Mientras escribo esta respuesta a los amigos que me preguntan cómo me siento en la República Dominicana, pienso en todos los dominicanos que tras leerla sonreirán y luego dirán: ¿Y por qué carajos sigues aquí si tan jodido te sientes? Entonces sonrío. Y al sonreír descubro que mi risa es una forma de llorar… ¡Menudo descubrimiento! Me dejo absorber por los libros para huir del dolor, de la tristeza. He construido un mundo de palabras y páginas dónde sentirme a salvo, pero no hay muros que me amparen de esta deshonra, de esta humillación, de este horror. Me levanto de la silla, suelto el teclado, y doy una vuelta en la habitación para no sucumbir bajo el peso de esta calamidad… Entonces pienso en Ana L. San Román: «los problemas de nuestro mundo no derivan solo de las acciones malas, de las decisiones mal tomadas, de la corrupción, la violencia, sino también, y en mayor medida, de la actitud contemplativa de este otro medio mundo que considera que los problemas de “los otros” no les conciernen», «Los silencios culpables», lo llama Martin Luther King.
¿Qué hemos hecho de la palabra «migrante»?, ¿qué hemos hecho del humanismo? ¿Qué hemos hecho del corazón? «¿En qué preciso momento se separó la vida de nosotros…? ¿En cuál de nuestra travesía se detuvo el amor para decirnos adiós?», hubiera dicho Jacques Viau. Y yo añado: ¿Y si por un momento te olvidas de la palabra migrante (en otro tiempo tan hermosa pero ya prostituida), y si por un momento ponemos nombre a esas mujeres, hombres y niños y descubrimos que se llaman como tu madre, tu esposo, tu hijo…? ¿Y si por un momento pensamos que luchan por lo mismo que tú: un techo digno, un bocado, vestirse, no morir en la ignominia, en la deshonra, sobrevivir el mal y la humillación? Es solo por un momento. Quitarte ese traje de juez, de nacionalista, de odio, de miedo al otro, y vestirte con su piel. Es tan solo un momento. Un abrir y cerrar de ojos. Hagámoslo juntos, ¿quieres?… ¿O acaso cuesta y duele tanto devenir humano por un momento? ¿Y cuánto cuesta?
Oigo decir a veces «¿por qué siempre escribes lo malo de la República Dominicana si siempre te tratamos bien?» Y yo me pregunto, ¿a quién tratan bien?, al escritor Jhak Valcourt o al ayitiano. ¿Acaso te has detenido a pensar que cada vez que tratas mal a un ayitiano es a mí a quien maltratas? Los que me tratan bien son los que tratan bien a mis compatriotas y velan por su dignidad.

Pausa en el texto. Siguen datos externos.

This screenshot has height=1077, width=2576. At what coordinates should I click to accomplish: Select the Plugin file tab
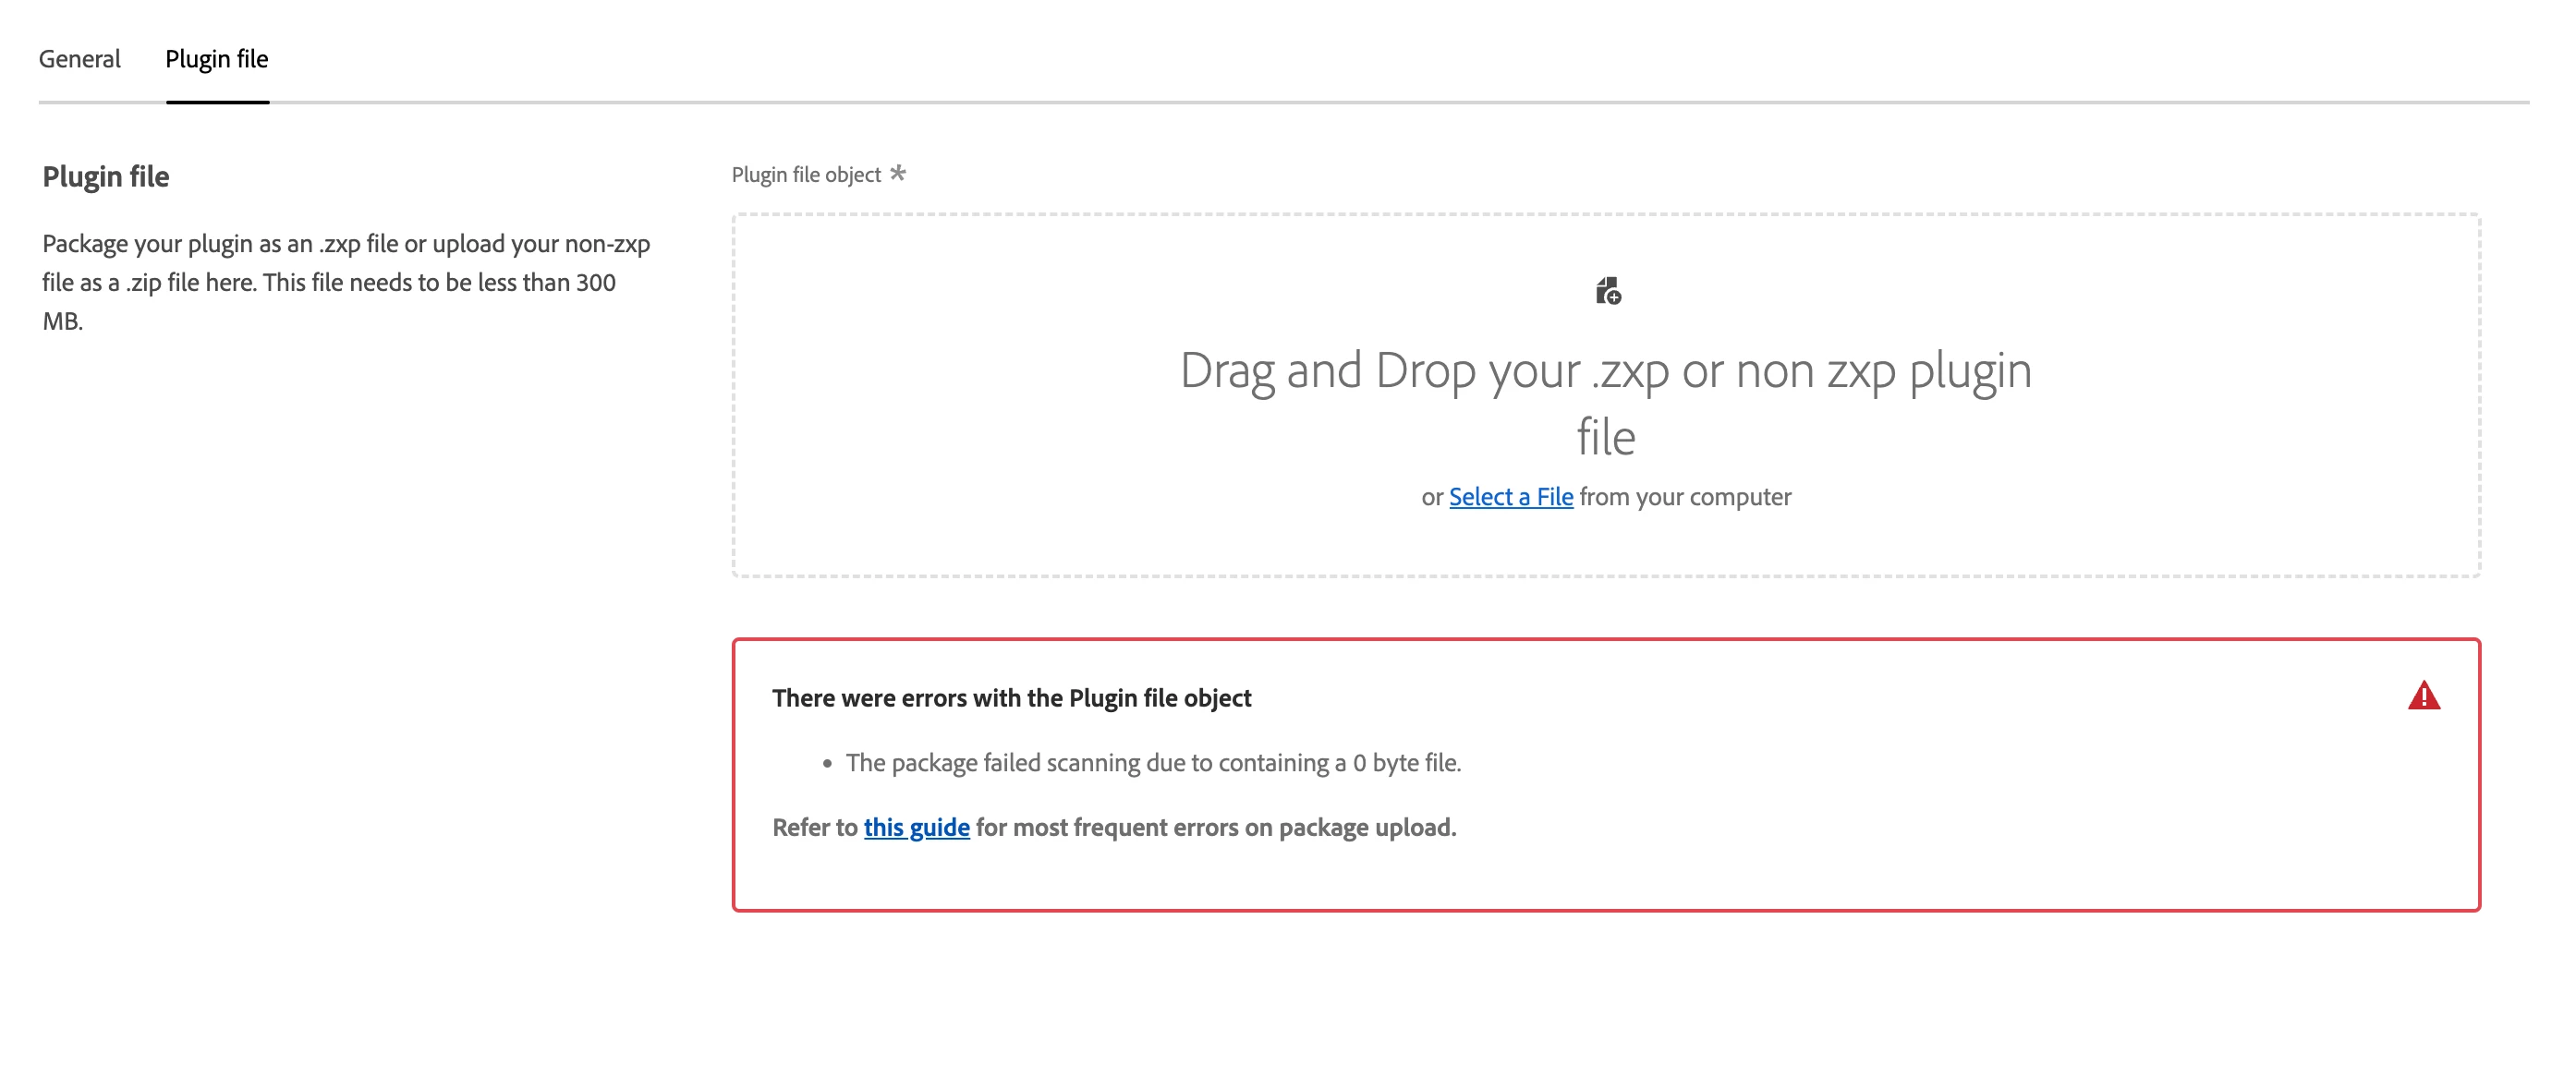217,59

Ahora que ya no me quedan más respuestas, caigo en la cuenta de que he contestado desde la herida, pero yo quiero hacerlo, aunque muchos dirán que me hago la víctima. Claro, ahora hablar de mis sentimientos es hacerme la víctima, denunciar es hacerme la víctima, desahogarme también. Pero si vaciarme de este pus es hacerme la víctima, déjame hacerlo con gusto, si de verdad te importa saber cómo me siento realmente.